Aunque algunos museos se mantenían vigentes, como el caso de Cuba o Corea del Norte (agregar a China a la lista no sería del todo correcto, ya que la dictadura recurrió al capitalismo para la supervivencia), todas las lecciones socialistas estaban aprendidas para 1999, sobre todo desde la caída del Muro de Berlín. En realidad el fracaso ya estaba advertido desde antes por el economista austríaco Ludwig von Mises. En la década del 20, y con la revolución bolchevique en pañales, él ya se había dado cuenta que una economía sin propiedad privada era una economía sin precios. Por lo tanto, sin precios de mercado que funcionen como lenguaje coordinador, no había ninguna posibilidad de éxito para una planificación centralizada. Su tesis se corroboró en las experiencias de las hambrunas soviéticas, en las cartillas de racionamiento cubanas, en la dictadura rumana y en las diferencias entre las dos Alemanias.
Pero aunque millones de inocentes pagaron con sus vidas durante el Siglo XX, Venezuela se suicidó igualmente al elegir a Hugo Chávez, dándole la espalda a toda la evidencia que la historia reciente le ofreció. Aunque muchas personas consideran que el colapso del modelo chavista se debe a la responsabilidad de Maduro y no de su predecesor, lo cierto es que lo que falló es el sistema. Aunque Maduro no tenga el carisma de su líder, de mantenerse con vida Chávez, y de permanecer en el modelo socialista, el resultado hubiera sido el mismo. Esto responde a una primera etapa de dilapidación de un capital que no se renueva, por los mismos incentivos que el modelo genera. En Argentina, salvando las distancias, ocurre algo parecido. Mucha gente piensa que Cristina fue peor que Néstor Kirchner, pero es una confusión entre las escenas y la película completa. Si se viola la propiedad privada, si se altera el sistema de precios y se pretende dirigir la economía de manera centralizada, el fracaso es el único resultado posible. La intensidad del colapso va en relación directa con el nivel de seriedad que se adopte el programa dirigista y estatista.
Sin embargo, algunas largas dictaduras han hecho que los déspotas terminen pagando los platos rotos del mismo modelo que ellos generaron y de los que disfrutaron antiguos apogeos. Uno de los casos es el de Rumania y Nicolae Ceaucescu, amo y señor de su país entre 1965 y 1989.
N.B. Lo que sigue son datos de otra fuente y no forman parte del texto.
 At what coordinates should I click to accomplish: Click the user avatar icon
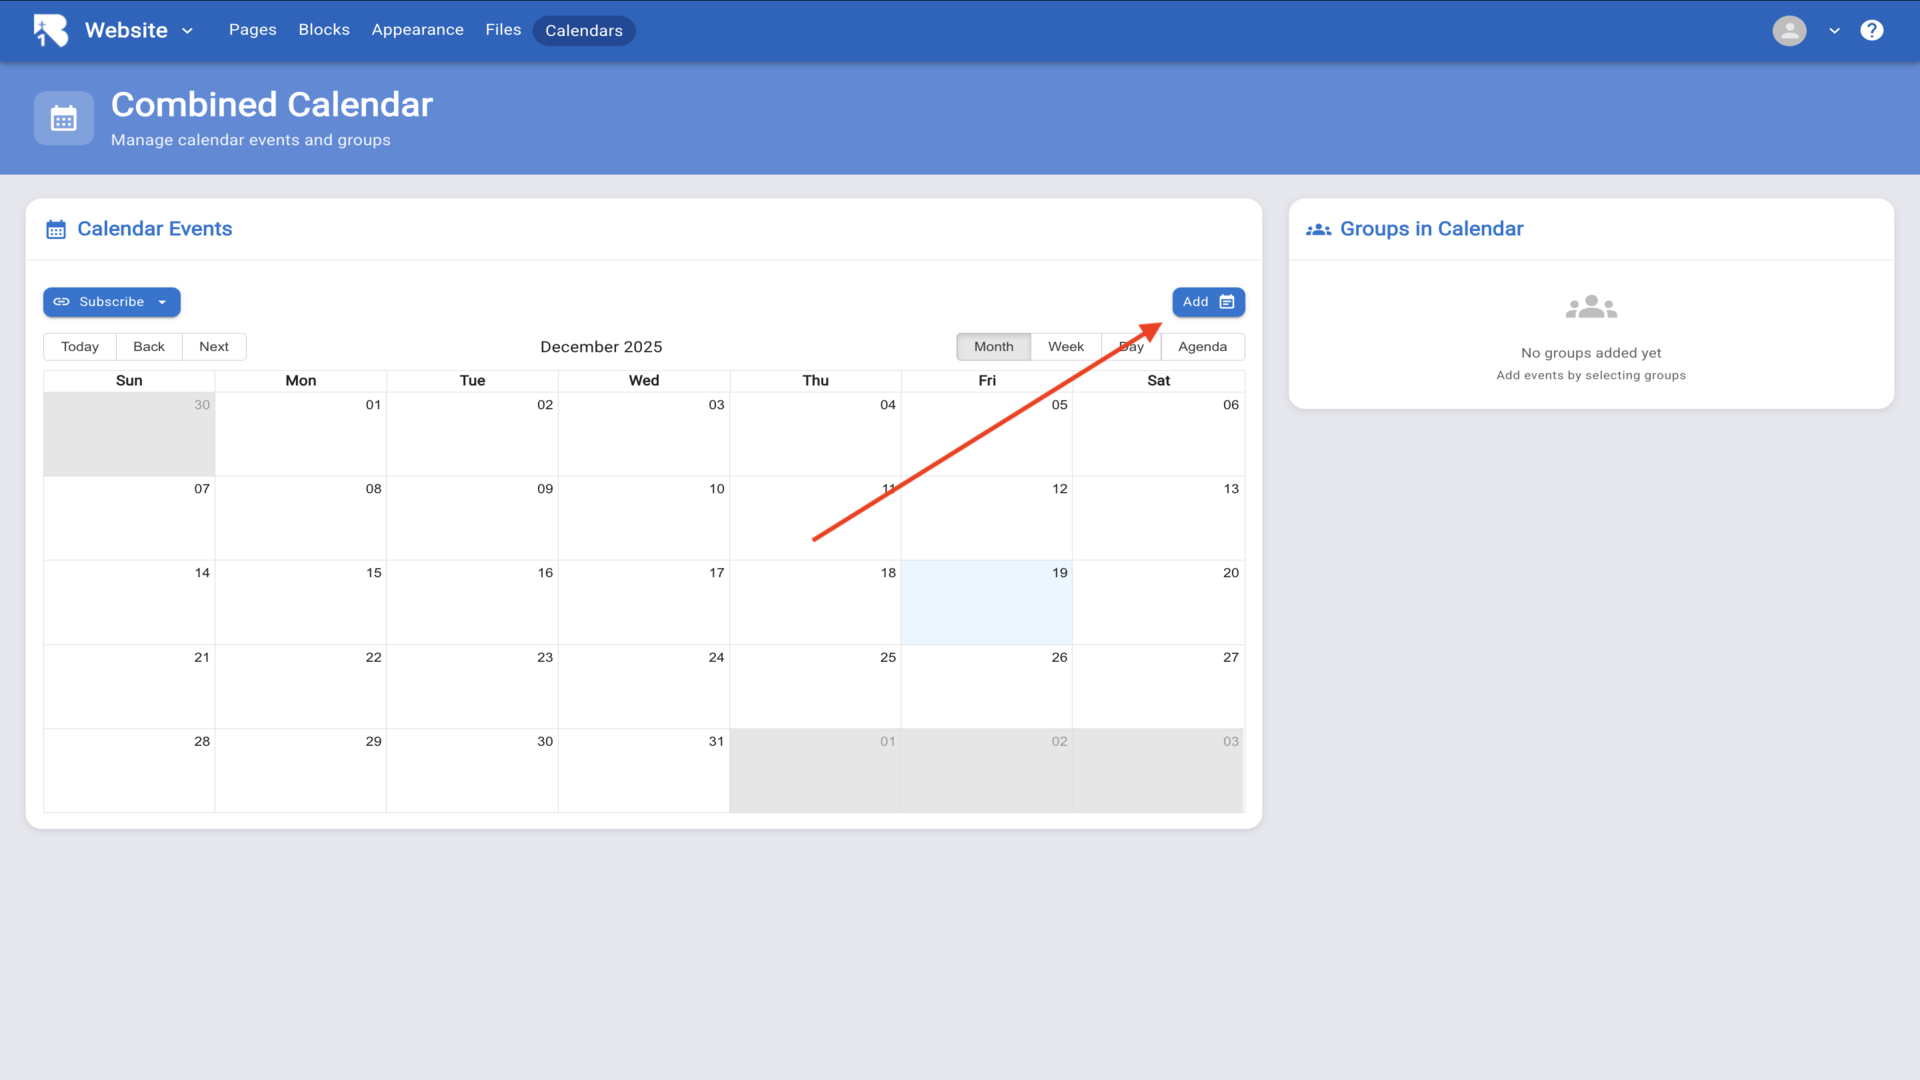point(1789,30)
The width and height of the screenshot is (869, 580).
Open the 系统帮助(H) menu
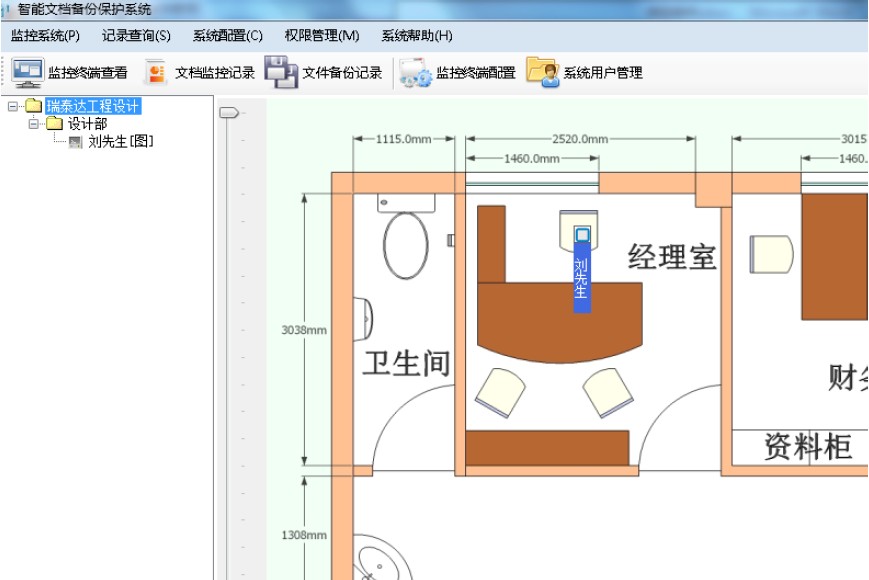pos(416,36)
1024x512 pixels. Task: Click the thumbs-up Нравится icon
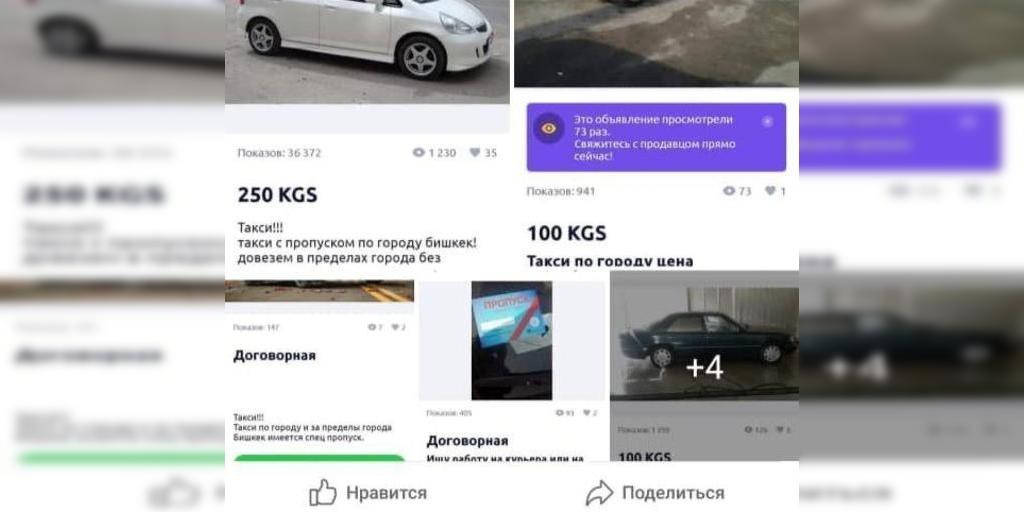323,492
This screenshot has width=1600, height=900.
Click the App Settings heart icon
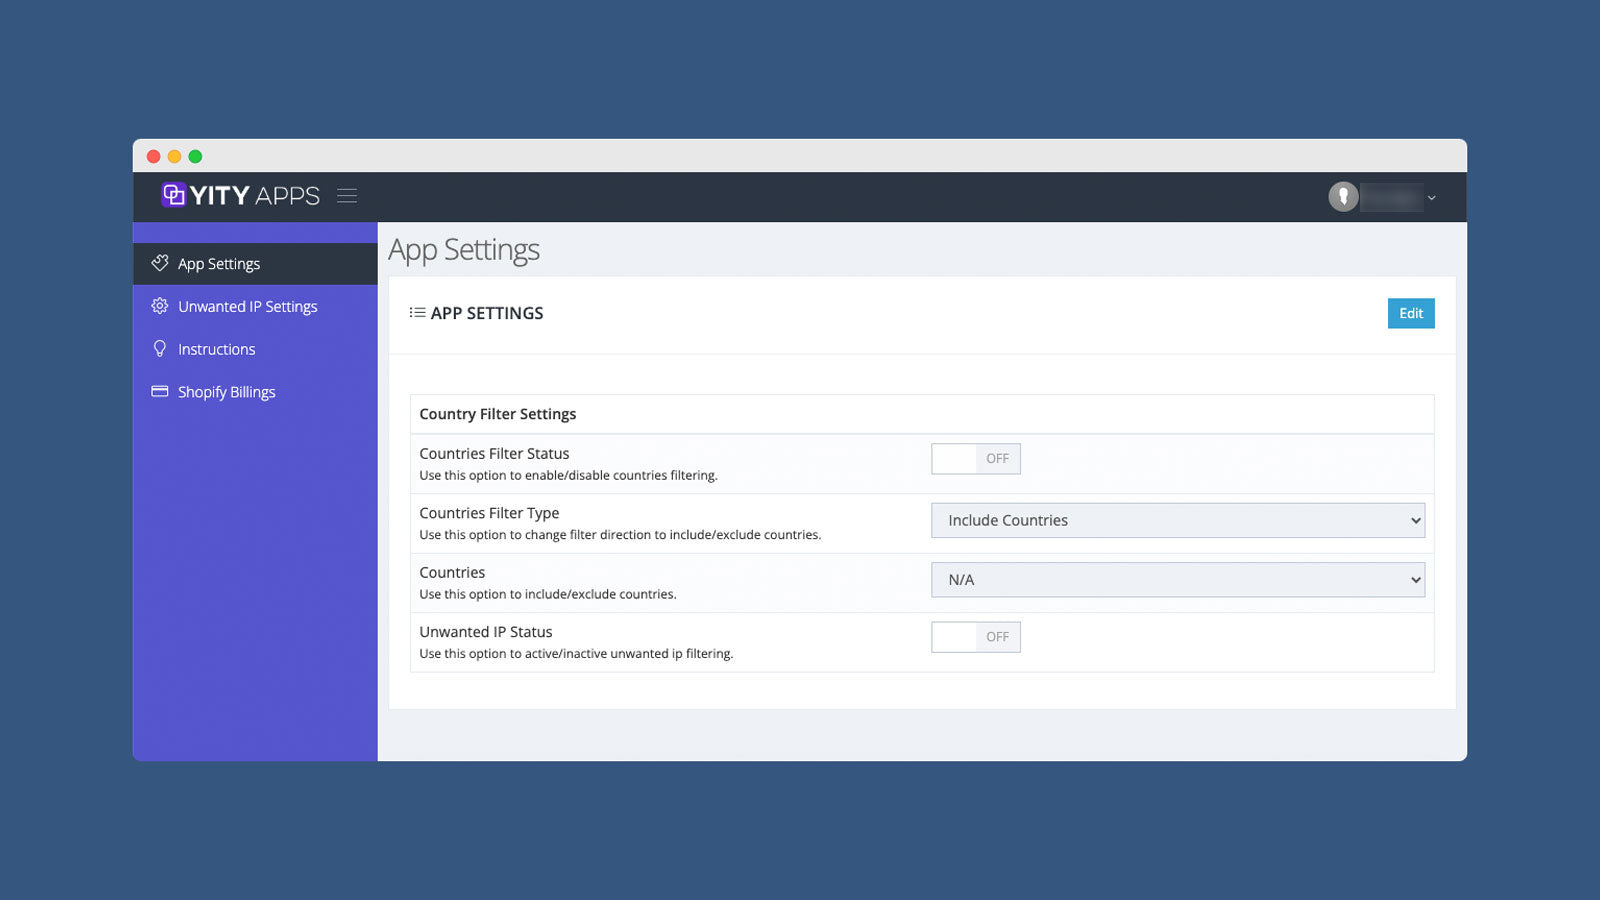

Ante el fracaso propio y la implosión de la URSS, Ceaucescu hizo lo posible para mantener su imperio comunista personal, pero fue en vano. La última escena de su poderío fue también la manifestación de su decadencia. El déspota salió al balcón, acompañado de su esposa, y el discurso fue el principio del fin. Prometió más migajas en medio del colapso, pero su suerte estaba echada. Fue un 21 de diciembre de 1989, cuatro días antes de su muerte.
Su tocayo, que probablemente sea más consciente de que está cercado, dio su discurso en el balcón pero en un evento “cerrado”, en el Palacio de Miraflores y para sus propios seguidores. Es probable que sepa que ya no tiene ni la garantía de sobrevivir a un discurso al que tenga acceso la población en general.
Los denominadores comunes de las postales son varios: un modelo fallido, un gobierno en decadencia, un déspota que no quiere retirarse, pero también un destino sellado. En el caso de Venezuela, aunque también la suerte esté echada, queda por develarse cuándo se terminará la dictadura, cuantas víctimas mortales se cobrará aún la represión y que tanto más dañado queda el tejido social del país en vísperas de una transición a la democracia.